I found her profile on ehar&*(y. She is lying again to try and hook up with a man. She is selling herself out as something she's not. She has the audacity to say that she hates liars and anyone lying to her doesn't stand a chance; but she's lying about her education, the fact that she's NOT single, and a few other things. This kind of stuff just makes me want to puke. And quit. But I can't, I've got responsibilities and she doesn't for the most part.
To me right now, it almost seems an impossible task to get through to her. I know that it's about bettering me; but tonight it feels like I'm up against a wall that is too hard to climb out. What really gets me are these things: she describes that she wants a man at least 3 inches taller than me. In the past she has put me down for being shorter than her when she wears heels; so I guess that means she can no longer be in love with me. Another thing is why won't she just end it before moving on with another man?

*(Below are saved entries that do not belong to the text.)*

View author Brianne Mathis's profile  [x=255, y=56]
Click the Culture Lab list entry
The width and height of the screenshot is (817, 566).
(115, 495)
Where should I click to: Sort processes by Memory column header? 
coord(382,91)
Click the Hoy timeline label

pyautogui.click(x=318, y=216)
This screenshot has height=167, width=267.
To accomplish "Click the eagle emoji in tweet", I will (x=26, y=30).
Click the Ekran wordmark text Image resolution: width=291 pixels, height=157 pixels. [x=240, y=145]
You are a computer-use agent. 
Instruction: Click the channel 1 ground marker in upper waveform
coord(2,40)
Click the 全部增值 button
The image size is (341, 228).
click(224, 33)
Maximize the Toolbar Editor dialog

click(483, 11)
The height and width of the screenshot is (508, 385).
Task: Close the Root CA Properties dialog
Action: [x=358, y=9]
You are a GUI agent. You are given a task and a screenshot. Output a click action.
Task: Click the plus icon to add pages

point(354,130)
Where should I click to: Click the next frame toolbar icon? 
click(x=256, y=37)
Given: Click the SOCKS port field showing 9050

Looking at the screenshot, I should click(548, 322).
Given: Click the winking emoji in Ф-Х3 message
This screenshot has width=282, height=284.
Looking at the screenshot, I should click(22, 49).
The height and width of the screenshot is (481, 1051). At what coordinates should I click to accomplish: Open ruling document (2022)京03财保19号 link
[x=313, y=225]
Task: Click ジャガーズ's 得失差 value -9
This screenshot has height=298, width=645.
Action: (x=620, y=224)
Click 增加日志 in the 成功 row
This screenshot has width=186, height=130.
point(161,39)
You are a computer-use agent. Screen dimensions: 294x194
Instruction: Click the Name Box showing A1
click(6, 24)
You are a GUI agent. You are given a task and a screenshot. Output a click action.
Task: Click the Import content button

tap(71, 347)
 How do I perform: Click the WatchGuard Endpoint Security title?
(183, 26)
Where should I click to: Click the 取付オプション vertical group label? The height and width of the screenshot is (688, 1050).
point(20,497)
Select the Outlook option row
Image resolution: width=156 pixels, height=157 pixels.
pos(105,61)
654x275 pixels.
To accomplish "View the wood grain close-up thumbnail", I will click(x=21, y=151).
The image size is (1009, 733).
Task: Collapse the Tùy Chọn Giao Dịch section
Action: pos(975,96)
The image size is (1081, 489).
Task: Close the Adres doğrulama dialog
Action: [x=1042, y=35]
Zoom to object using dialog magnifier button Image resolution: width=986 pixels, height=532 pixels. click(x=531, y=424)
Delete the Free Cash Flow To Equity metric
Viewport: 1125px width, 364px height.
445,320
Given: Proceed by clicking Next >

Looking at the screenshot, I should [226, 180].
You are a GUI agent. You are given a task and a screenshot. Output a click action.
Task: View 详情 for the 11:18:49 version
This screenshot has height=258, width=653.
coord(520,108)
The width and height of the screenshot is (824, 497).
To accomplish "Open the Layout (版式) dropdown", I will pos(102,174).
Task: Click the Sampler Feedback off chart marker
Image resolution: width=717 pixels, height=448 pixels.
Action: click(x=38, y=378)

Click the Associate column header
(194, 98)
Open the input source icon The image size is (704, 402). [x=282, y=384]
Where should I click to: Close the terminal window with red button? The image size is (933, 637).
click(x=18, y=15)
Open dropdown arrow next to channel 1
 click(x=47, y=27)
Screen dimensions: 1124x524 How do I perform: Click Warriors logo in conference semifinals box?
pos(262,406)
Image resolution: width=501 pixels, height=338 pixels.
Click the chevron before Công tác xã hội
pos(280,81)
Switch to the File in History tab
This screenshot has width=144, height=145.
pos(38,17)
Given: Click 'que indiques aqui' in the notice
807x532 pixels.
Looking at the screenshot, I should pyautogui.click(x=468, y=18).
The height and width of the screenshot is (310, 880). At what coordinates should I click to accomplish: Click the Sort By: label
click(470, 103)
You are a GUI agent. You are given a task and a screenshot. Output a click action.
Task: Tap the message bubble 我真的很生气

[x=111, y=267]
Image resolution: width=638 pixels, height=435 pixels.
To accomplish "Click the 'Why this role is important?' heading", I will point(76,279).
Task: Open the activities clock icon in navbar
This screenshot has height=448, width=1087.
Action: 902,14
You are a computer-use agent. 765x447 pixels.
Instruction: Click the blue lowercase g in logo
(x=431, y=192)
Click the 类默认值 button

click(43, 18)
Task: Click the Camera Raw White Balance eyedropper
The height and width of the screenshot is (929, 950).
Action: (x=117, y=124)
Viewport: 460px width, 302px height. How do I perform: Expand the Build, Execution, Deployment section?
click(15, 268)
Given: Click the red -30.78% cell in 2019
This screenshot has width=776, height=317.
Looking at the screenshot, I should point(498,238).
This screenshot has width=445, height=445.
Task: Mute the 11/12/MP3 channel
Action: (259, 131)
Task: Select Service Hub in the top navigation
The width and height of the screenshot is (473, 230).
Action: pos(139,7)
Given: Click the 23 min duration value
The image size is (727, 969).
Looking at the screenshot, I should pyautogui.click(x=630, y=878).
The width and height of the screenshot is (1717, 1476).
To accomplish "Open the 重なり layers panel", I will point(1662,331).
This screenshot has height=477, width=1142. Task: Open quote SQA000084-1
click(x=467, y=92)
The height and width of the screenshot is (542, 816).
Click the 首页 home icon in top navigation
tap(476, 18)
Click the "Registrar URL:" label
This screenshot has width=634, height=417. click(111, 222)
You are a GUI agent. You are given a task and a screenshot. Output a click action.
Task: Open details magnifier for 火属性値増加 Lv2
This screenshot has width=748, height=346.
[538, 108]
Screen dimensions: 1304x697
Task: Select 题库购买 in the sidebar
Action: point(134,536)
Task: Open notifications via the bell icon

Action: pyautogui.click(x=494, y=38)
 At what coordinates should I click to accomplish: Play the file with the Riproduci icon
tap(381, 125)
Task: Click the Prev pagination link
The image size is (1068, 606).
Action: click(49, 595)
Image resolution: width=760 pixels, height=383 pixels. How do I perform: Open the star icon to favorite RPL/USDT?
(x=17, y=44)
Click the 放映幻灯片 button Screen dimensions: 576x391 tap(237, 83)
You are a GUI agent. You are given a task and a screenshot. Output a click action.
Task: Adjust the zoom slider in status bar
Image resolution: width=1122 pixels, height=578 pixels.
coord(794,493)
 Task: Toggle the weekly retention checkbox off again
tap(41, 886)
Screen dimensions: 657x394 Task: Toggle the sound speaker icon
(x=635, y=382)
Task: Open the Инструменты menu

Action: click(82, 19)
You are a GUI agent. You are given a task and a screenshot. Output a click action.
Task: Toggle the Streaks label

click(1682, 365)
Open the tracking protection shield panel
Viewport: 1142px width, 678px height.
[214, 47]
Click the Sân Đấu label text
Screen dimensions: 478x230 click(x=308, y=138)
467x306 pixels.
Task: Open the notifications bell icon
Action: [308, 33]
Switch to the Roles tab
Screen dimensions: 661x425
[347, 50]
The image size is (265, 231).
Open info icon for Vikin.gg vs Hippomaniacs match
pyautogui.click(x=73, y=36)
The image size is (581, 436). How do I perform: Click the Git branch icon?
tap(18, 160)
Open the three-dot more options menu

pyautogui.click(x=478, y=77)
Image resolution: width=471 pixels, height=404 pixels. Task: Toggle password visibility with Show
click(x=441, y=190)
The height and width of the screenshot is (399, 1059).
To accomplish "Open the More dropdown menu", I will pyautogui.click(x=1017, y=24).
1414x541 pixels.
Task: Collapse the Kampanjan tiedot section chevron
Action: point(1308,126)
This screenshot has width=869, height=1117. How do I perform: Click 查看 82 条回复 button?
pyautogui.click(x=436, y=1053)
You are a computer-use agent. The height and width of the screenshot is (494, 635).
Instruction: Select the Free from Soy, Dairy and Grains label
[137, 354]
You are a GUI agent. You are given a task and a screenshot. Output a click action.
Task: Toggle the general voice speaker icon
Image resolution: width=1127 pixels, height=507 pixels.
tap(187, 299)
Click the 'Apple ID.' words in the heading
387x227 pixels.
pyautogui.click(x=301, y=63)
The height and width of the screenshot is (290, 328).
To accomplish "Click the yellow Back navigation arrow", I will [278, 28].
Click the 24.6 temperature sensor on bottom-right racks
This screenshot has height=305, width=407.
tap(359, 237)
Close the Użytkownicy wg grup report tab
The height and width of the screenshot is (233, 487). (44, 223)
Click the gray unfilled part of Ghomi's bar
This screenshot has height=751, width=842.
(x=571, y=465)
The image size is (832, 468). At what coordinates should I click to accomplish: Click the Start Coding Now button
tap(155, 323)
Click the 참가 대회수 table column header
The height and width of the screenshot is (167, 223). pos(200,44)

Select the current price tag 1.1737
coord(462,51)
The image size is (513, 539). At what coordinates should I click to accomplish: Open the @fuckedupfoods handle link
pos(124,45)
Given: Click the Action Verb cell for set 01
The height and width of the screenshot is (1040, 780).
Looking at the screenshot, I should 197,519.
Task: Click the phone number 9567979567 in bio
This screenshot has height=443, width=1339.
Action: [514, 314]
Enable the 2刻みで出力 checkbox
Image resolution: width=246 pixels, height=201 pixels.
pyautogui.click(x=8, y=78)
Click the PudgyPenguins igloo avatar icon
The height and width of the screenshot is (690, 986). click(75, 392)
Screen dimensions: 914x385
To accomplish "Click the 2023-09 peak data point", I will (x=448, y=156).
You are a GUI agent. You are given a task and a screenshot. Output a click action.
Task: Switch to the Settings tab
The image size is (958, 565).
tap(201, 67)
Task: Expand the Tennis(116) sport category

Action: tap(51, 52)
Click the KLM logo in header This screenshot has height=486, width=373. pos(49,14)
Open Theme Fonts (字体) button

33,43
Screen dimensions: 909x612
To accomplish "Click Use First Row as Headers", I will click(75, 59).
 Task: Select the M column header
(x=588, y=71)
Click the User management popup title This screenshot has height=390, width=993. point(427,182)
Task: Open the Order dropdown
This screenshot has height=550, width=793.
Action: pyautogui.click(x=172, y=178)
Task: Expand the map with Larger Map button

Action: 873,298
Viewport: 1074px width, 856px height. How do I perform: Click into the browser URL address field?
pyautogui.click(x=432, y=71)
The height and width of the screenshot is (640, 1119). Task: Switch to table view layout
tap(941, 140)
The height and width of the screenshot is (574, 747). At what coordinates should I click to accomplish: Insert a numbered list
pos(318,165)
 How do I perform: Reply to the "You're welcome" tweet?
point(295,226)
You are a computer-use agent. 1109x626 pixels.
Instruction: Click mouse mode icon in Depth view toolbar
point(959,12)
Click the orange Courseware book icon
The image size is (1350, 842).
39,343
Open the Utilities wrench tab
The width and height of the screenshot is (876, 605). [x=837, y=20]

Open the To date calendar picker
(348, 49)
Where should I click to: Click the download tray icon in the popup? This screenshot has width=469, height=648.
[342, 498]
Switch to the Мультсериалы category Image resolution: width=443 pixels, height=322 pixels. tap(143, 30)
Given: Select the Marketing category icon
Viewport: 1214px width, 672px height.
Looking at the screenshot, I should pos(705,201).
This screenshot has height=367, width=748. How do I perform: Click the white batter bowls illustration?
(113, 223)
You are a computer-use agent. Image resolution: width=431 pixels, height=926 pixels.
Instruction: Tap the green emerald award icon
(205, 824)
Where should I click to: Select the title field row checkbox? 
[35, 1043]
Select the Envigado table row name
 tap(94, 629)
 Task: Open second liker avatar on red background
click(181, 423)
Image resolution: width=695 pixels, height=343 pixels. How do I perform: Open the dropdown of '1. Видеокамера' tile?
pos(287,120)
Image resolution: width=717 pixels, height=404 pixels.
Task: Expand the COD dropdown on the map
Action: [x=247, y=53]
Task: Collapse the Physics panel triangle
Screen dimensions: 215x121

I've been having good days mixed with bad days. I want to do the Love Dare; but I have no idea how it will be received given the current situation with her searching love as a "single" gal online. She sure seems hellbent on finding someone else. There are times that I want her to leave so I can find peace in all of this. But she won't leave, she doesn't have the money to leave. I guess there will come a time when the person/s she hooks up with will figure out that she's been lying and I'm sure that won't be pretty. But I can hold out hope for that.
She wears her rings sometimes; sometimes she doesn't. I think she does it around me to give me false hope that she still wants the M. And she will if she can't convince anyone to take her. I've thought about blocking dating sites on my network; but I would rather that she live out this fantasy to see how it pans out. She's going to be in contact with men who are not going to be happy that she's misled them. They've paid good money to find a loving partner and the one that finds her is going to get more than she bargained for.
So, I've got to get the BK rolling so that I can file for D if I need to. I don't want to; but I've got to protect my children.
In the meantime, I'm still going to review my goals, chart my progress, and continue working on GAL. The latter is tough with me taking on the primary responsibility of taking care of the kids. I've left in God's hands and so for that fact I won't meddle in her affairs. She's on her own for that.
Thanks. I think I'll stay here in Infidelity. I need the help that you guys can give me.